> [PROVIDED TEXT]

▼

Thursday, December 16, 2010

Proposal for an open cloud delicious alternative

The news is out that Yahoo is going to close Delicio.us. This hurts me at a deep level. I was early enough on the delicious train that I have my first name as my delicious login.

We need an open cloud. I have thoughts about what that means - peer to peer, distributed hash tables, caching, etc. And replicating delicious seems like a great project to test out the idea. Delicious links are intrinsically open, so you don't have to deal with privacy issues on the reading side.

Etc.

Anyone want to work on it? Email me, rich.gibson@gmail.com.

So...on to my rant.

For various reasons I didn't use it much over the last seven years. (yes, seven years). I only have a bit over 1,000 links.

But those 1,000 links are important to me. And the piece of web infrastructure which delicious provides is important.

▲

> [TASK REQUIREMENTS]
#1 The post proposing an open cloud Delicious alternative names several ideas about what an open cloud means. List each one it names.
#2 Extend the post proposing an open cloud Delicious alternative, picking up after its final sentence.

> [DATA EXCERPT]
▼

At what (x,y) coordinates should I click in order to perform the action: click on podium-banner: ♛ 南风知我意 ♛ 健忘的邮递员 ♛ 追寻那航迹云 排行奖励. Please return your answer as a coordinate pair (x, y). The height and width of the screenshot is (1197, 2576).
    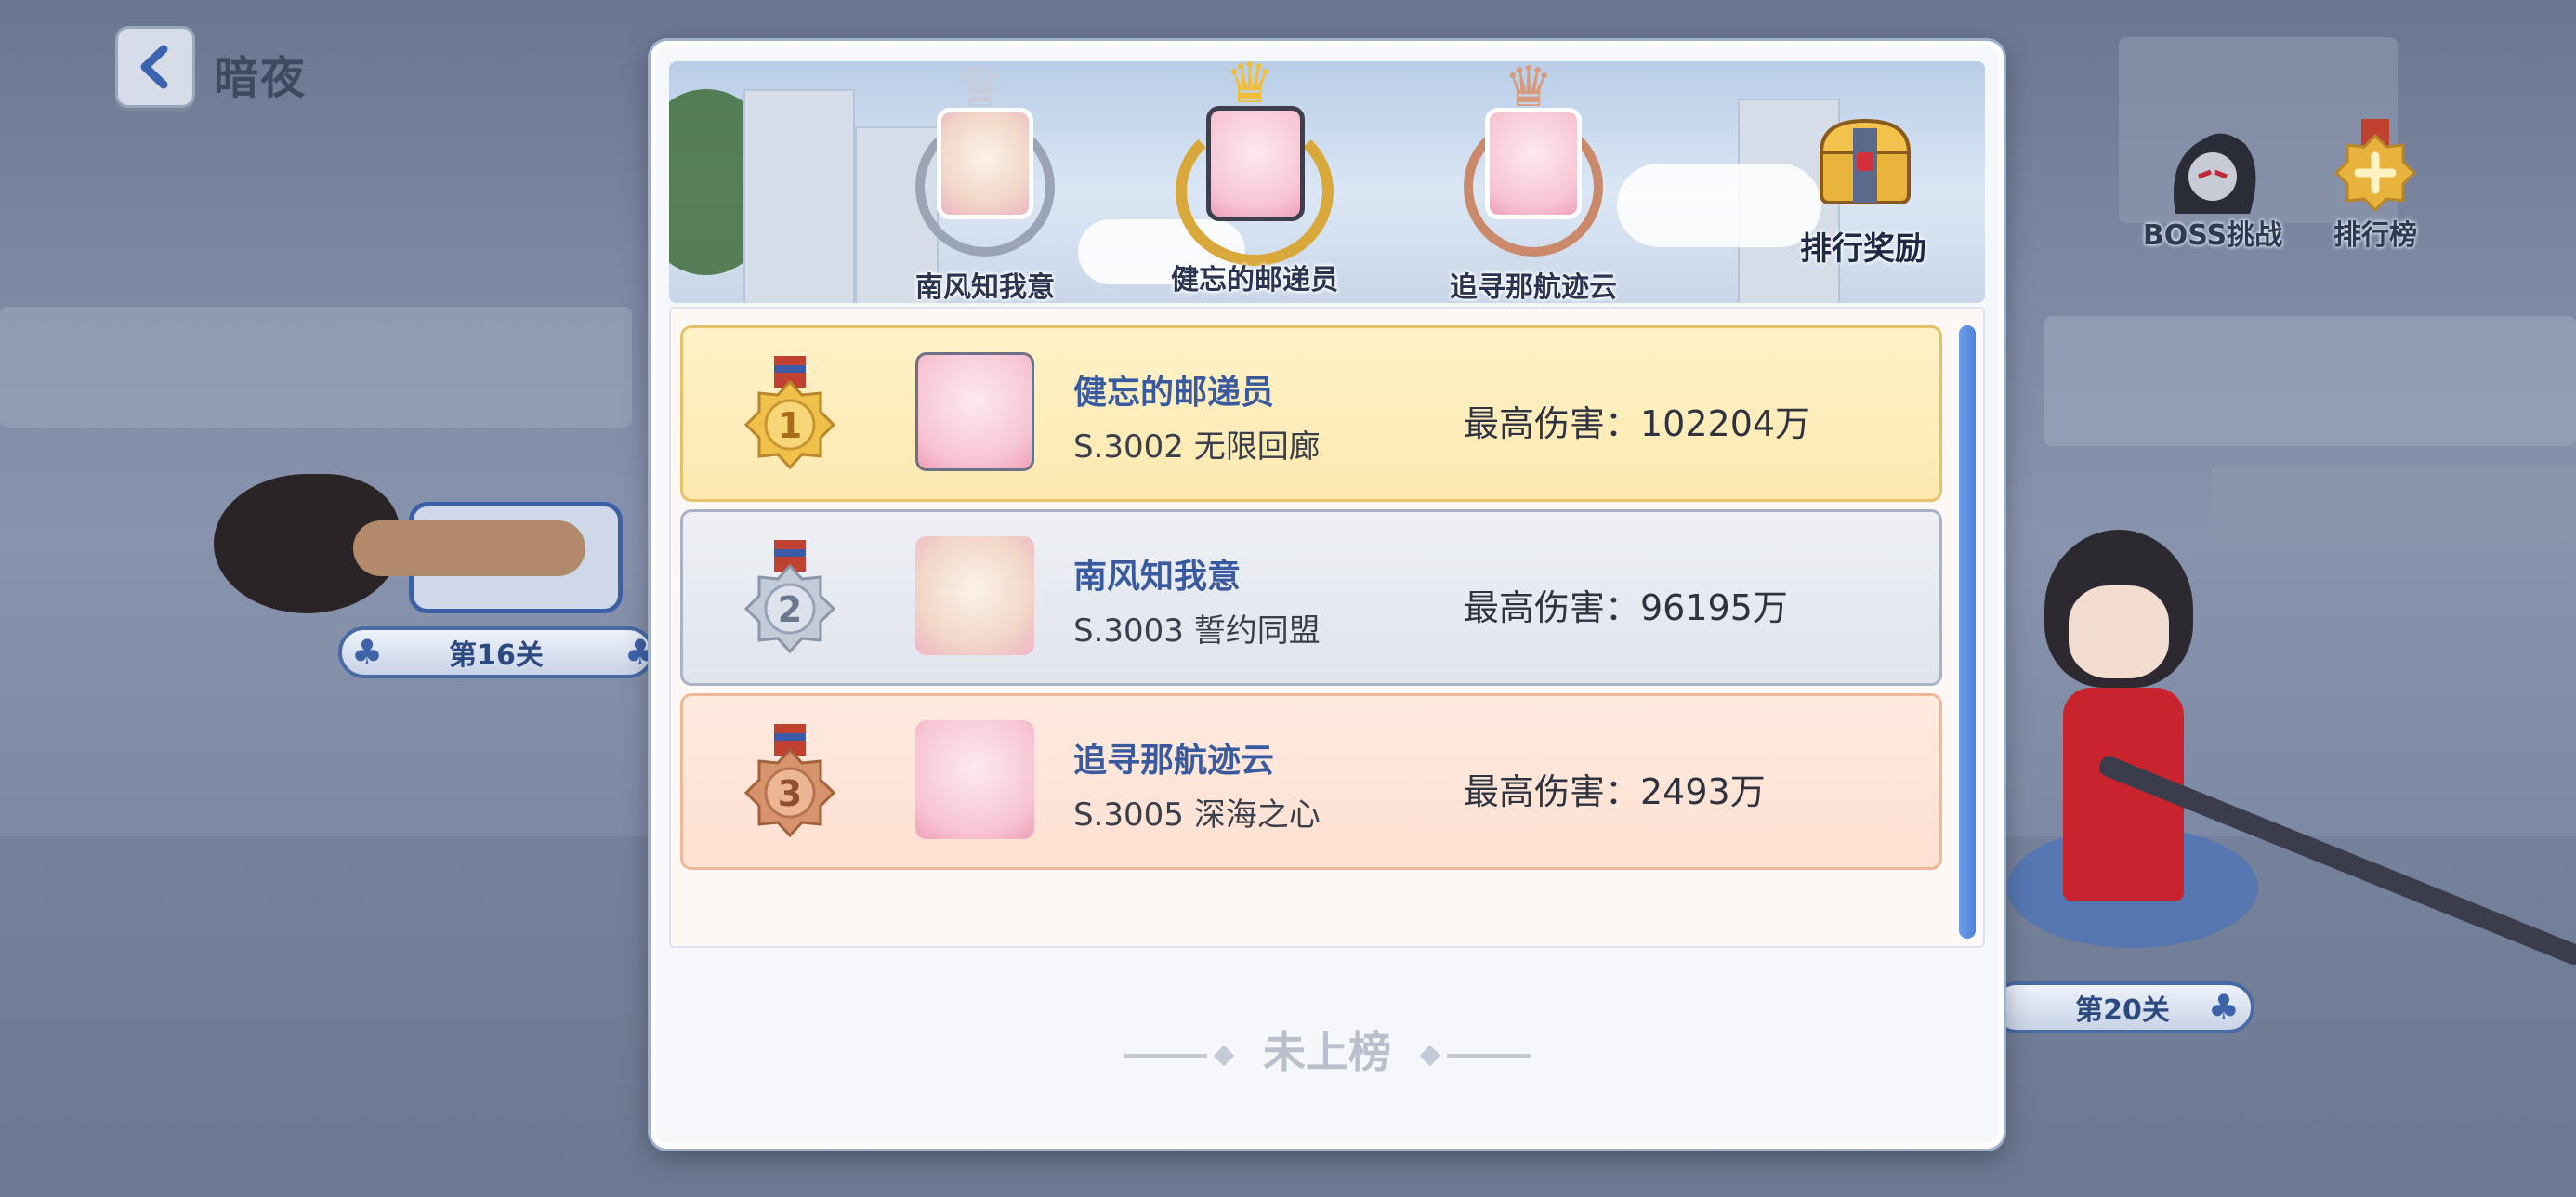
    Looking at the image, I should click on (1327, 182).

▲

> [PER-TASK ANSWERS]
#1
- peer to peer
- distributed hash tables
- caching

#2
OTOH, the social aspect of delicious became less valuable as it grew. Sadly we have not yet figured out a very effective way of filtering out the ordinary wankers which doesn't also sanitize our news of the exceptional. To be all current meme, we want tools to hide the white swans and expose the black swans as soon as even a hint of them appears.

But we don't have that. For the first little while, early 2004, Delicious did that. But it did that service because only interesting people had adopted early.

It will require someone more clever than I to solve that problem. Fortunately there are clever people out there.

But in the meantime, the basic function of allowing us to save our own links to 'Delicious' for our own research and use, and to publish for people who actually want to follow us, is useful.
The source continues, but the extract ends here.